17 % des apprentis quittent leur entreprise d'accueil avant la fin du contrat. Pour comprendre les causes de ces ruptures, le Cereq a mené une enquête spécifique dans le Nord-Pas-de Calais.
Dans cette région, le taux de rupture est de 28 % : 10 % d'abandons pendant la période d'essai et 18 % par la suite.
Les apprentis sont à l'initiative de près d'une rupture sur deux.
Premier motif : un environnement de travail de mauvaise qualité. Ceci recouvre des conditions de travail non formatrices, une inadéquation avec la formation suivie, des exigences de productivité non supportées, le ressenti d'un non-respect de la personne dans son travail, des horaires excessifs ou inadaptés et une rémunération jugée insatisfaisante.
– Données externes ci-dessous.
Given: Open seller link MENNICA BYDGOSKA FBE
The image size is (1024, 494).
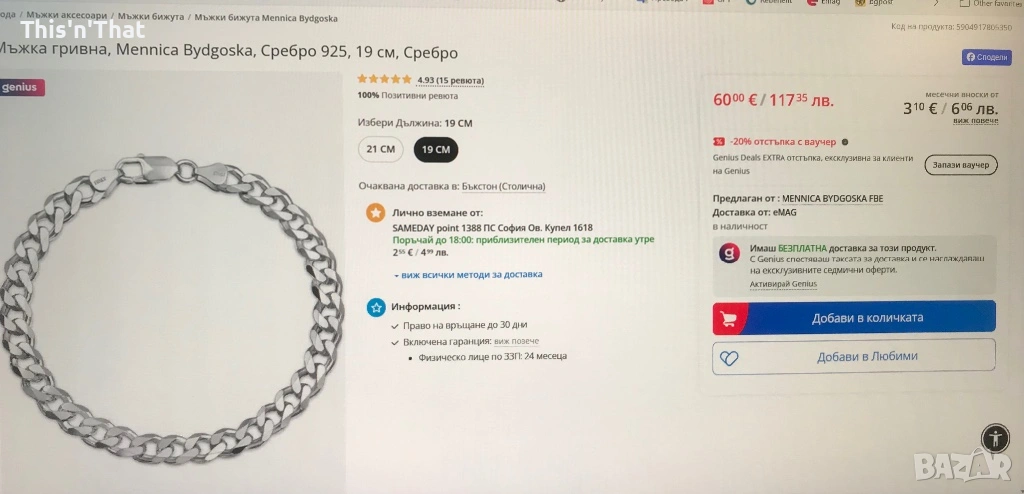Looking at the screenshot, I should tap(833, 199).
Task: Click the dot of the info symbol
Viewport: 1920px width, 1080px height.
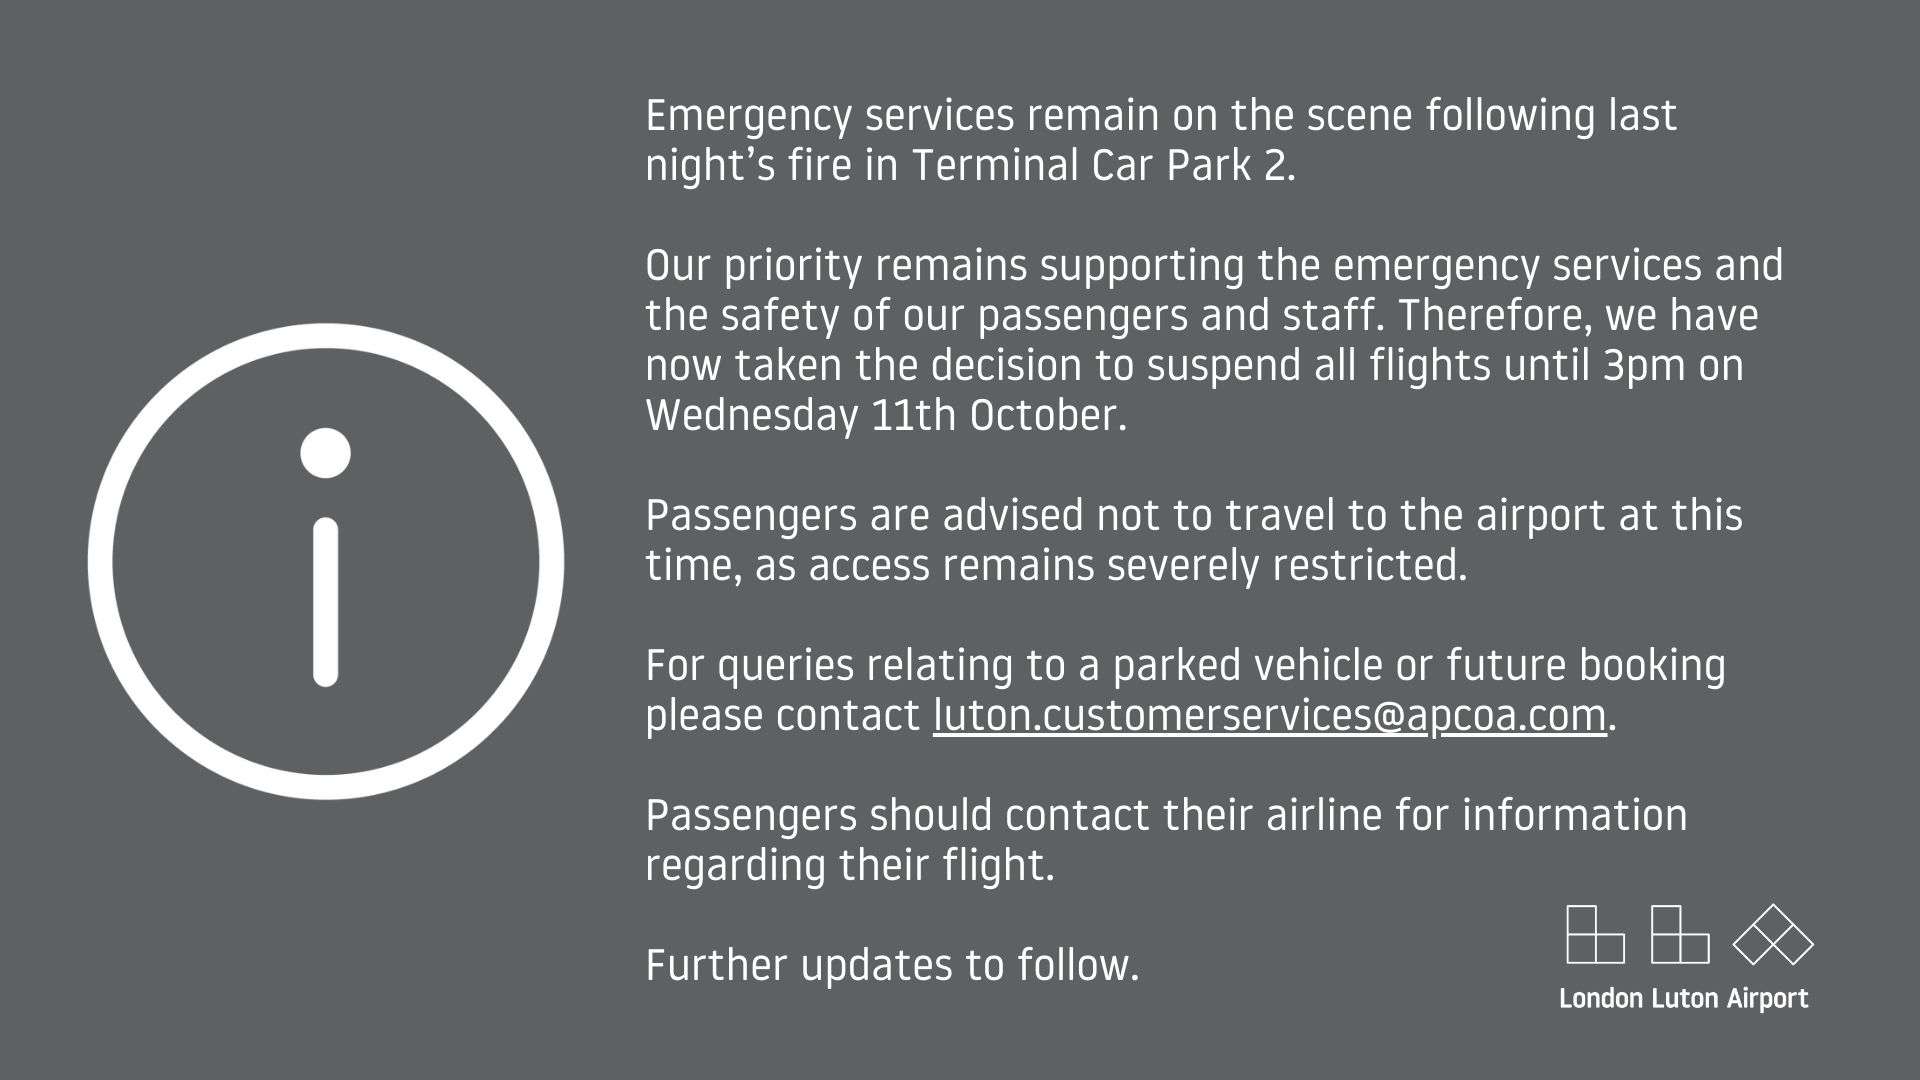Action: coord(325,453)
Viennent ensuite certaines pratiques d'employeurs qui détournent le contrat d'apprentissage de ses objectifs : 13 % des entreprises déclarent accueillir des apprentis comme un supplément de personnel et 6 % pour les avantages financiers.
17 % des jeunes rompent leur contrat à la suite d'un changement d'orientation ou à leur volonté de rentrer dans la vie active. Un quart des apprentis abandonne après l'obtention de leur diplôme et un autre quart pour des raisons personnelles : problème de santé ou mésentente.
Enfin, 6 % des ruptures sont attribuées à la démotivation qui se manifeste par des absences nombreuses.
Les raisons diffèrent selon le niveau d'études. Au niveau V, l'apprentissage constitue une voie de seconde chance pour les jeunes en difficulté scolaire.
En revanche pour les niveaux supérieurs, l'apprentissage représente une voie mieux considérée qui permet d'allier savoirs théoriques, expériences pratiques et connaissance du milieu de l'entreprise.